975 F.2d 870
Edd D. CALDWELL, Petitioner-Appellant,
Edward J. DERWINSKI, Secretary of Veterans Affairs, Charles
L. Cragin, Chairman of the Board of Veterans Appeals and
Alonzo M. Poteet, III, Director, Department of Veterans
Affairs Regional Office, Waco, Texas, Respondents-Appellees.
United States Court of Appeals, Federal Circuit.
July 28, 1992.
Rehearing Denied Aug. 27, 1992.
NOTICE: Federal Circuit Local Rule 47.8(b) states that opinions and orders which are designated as not citable as precedent shall not be employed or cited as precedent. This does not preclude assertion of issues of claim preclusion, issue preclusion, judicial estoppel, law of the case or the like based on a decision of the Court rendered in a nonprecedential opinion or order.

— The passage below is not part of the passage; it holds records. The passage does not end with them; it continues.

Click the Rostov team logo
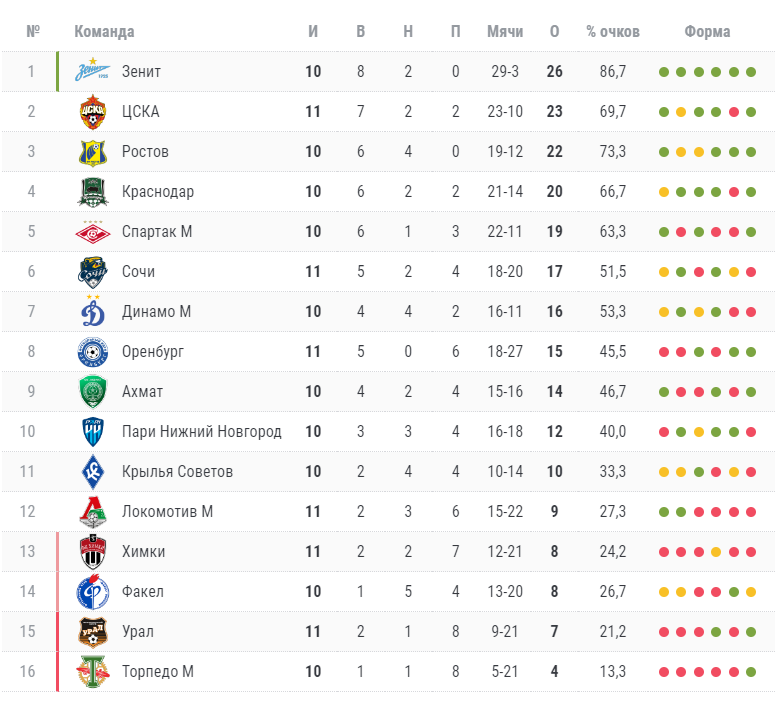 pos(93,151)
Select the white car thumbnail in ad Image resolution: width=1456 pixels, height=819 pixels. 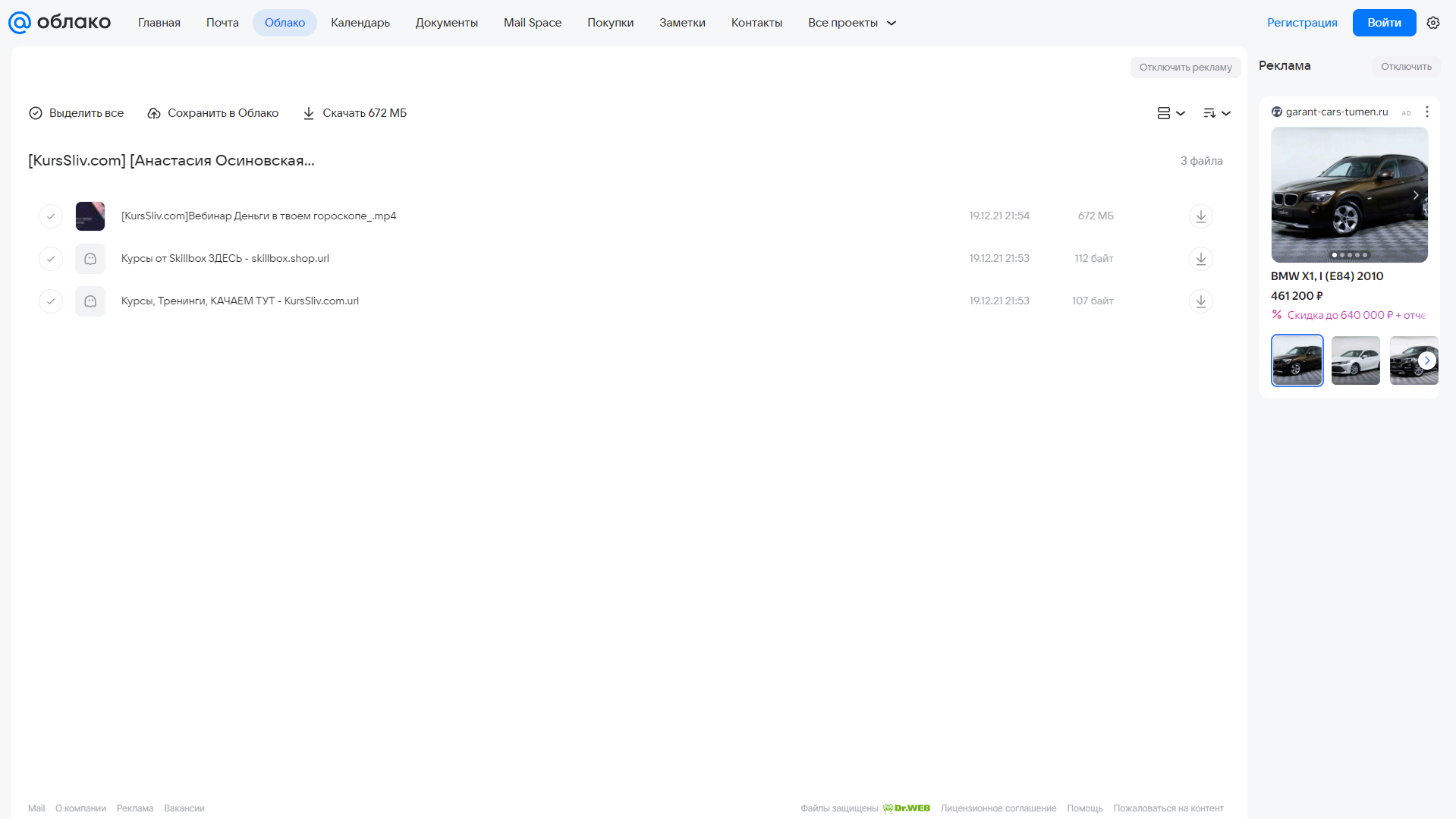(1355, 361)
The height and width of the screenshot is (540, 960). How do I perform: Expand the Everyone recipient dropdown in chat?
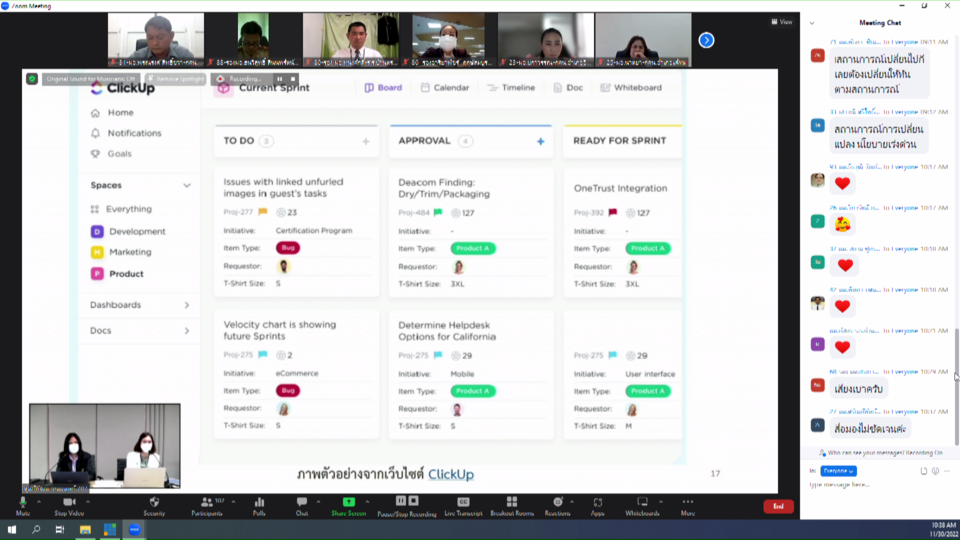tap(838, 470)
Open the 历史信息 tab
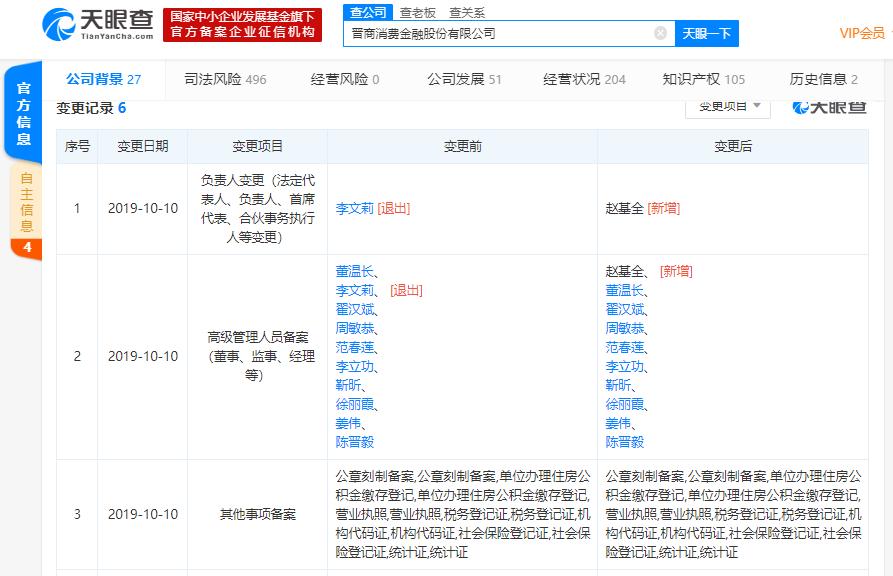The image size is (893, 576). [x=823, y=79]
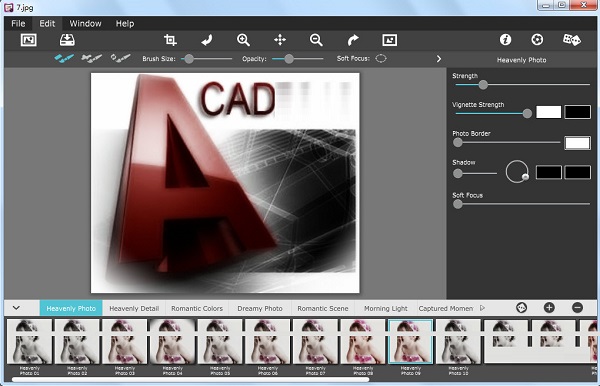Screen dimensions: 600x386
Task: Select the Crop tool icon
Action: click(170, 40)
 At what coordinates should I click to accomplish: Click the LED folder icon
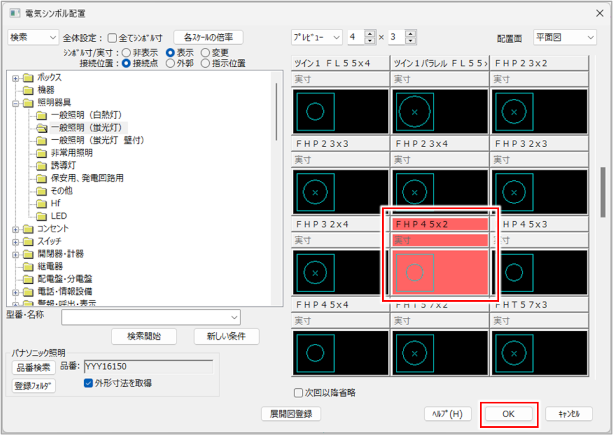point(42,215)
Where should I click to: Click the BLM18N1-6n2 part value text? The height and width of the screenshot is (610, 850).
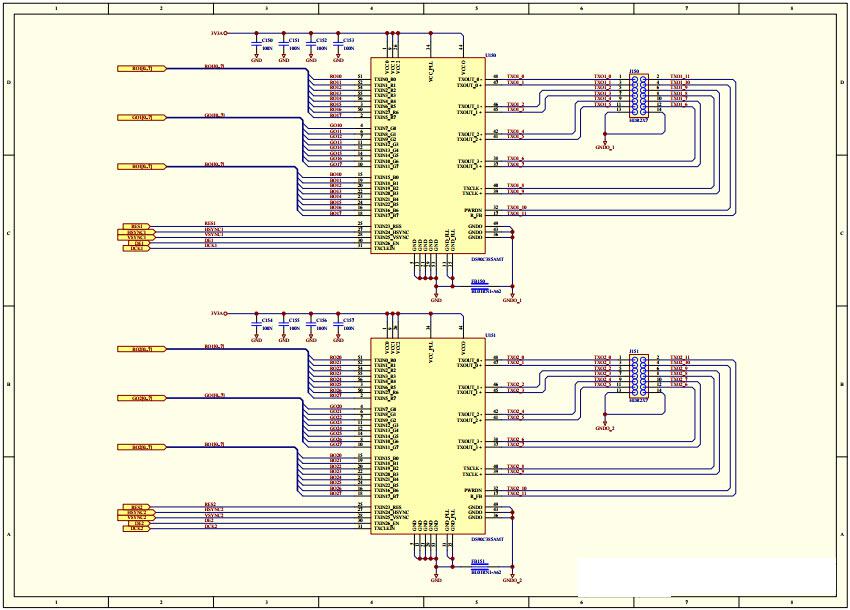pyautogui.click(x=486, y=291)
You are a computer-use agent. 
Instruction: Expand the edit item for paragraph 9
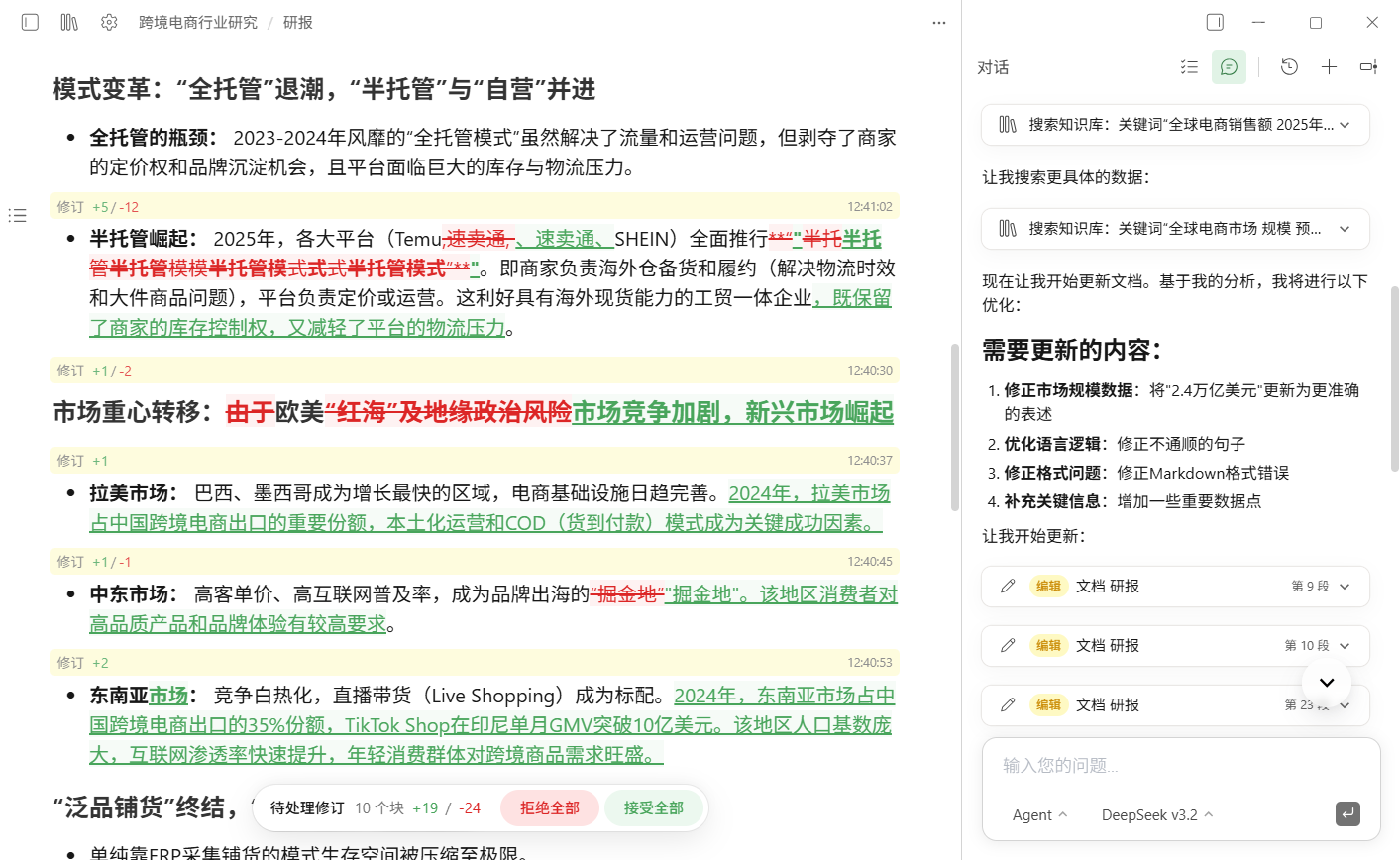1345,587
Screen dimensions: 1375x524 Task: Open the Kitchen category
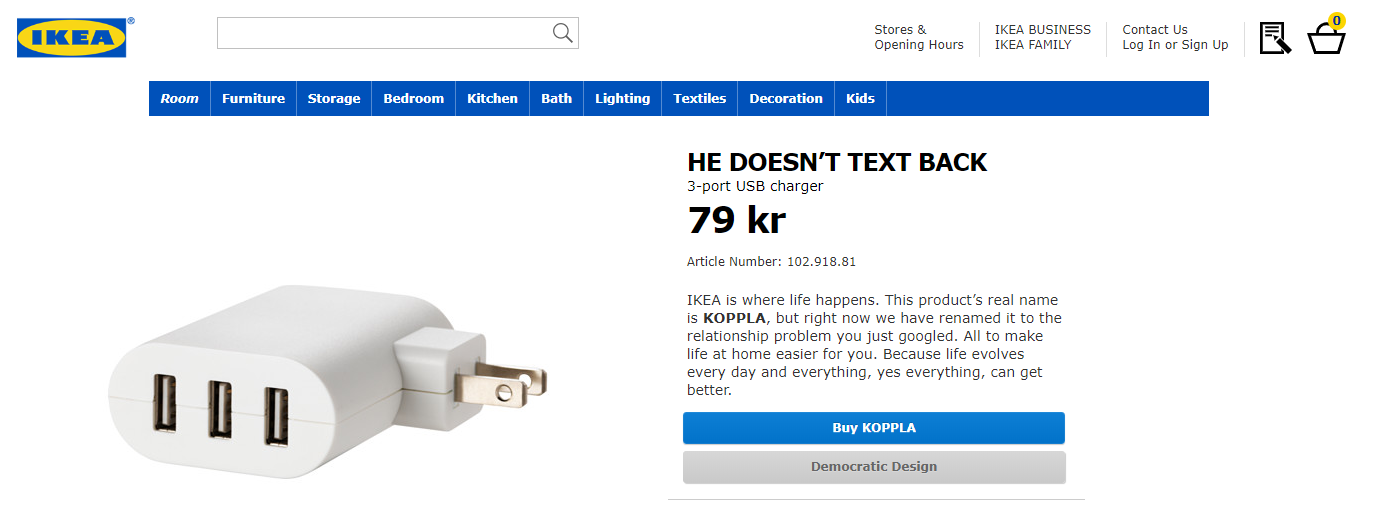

Before NIES, Chief Judge, SKELTON, Senior Circuit Judge, and LOURIE, Circuit Judge.
Edd D. Caldwell appeals from the July 3, 1991 order of the Court of Veterans Appeals (review denied August 29, 1991, review en banc denied October 18, 1991), No. 91-662, denying his petition for writ of mandamus. We affirm.
This matter stems from Caldwell's appeal of a Veterans Administration regional office rating decision to the Board of Veterans Appeals and his request for a hearing in Dallas, Texas before the traveling section of the Board.* In its February and April 1991 correspondence, the regional office informed Caldwell that the traveling section generally visits the regional office in Waco, Texas annually and because of the large number of requests, Caldwell's hearing might not be scheduled until 1992 or 1993. On April 15, 1991, Caldwell filed a petition for writ of mandamus with the Court of Veterans Appeals requesting that the Court of Veterans Appeals (1) direct the regional office to submit the record on appeal in his case to the Board of Veterans Appeals, (2) require the Board to assign a traveling section of the Board to conduct a hearing in Dallas, and (3) render its decision "within a reasonable time."
While his petition was pending at the Court of Veterans Appeals, the regional office informed Caldwell that a hearing had been scheduled for July 24, 1991 in Waco before a traveling section of the Board. Shortly thereafter, Derwinski, in his opposition to the writ, pointed out that a hearing before the traveling section of the Board had already been scheduled and moreover, that if Caldwell could not travel to Waco, a telephonic conference between Caldwell and the Board in Washington could be arranged.
On July 3, 1991, the Court of Veterans Appeals denied Caldwell's petition for a writ of mandamus. The Court of Veterans Appeals determined that in view of the scheduled hearing and suggested alternative, Caldwell had received almost all of the relief requested. The Court of Veterans Appeals considered Caldwell's request to direct the Board to render its decision in a reasonable time premature because the Board-level hearing had not yet occurred. Rehearing was denied on August 29, 1991 and review en banc was denied on October 18, 1991.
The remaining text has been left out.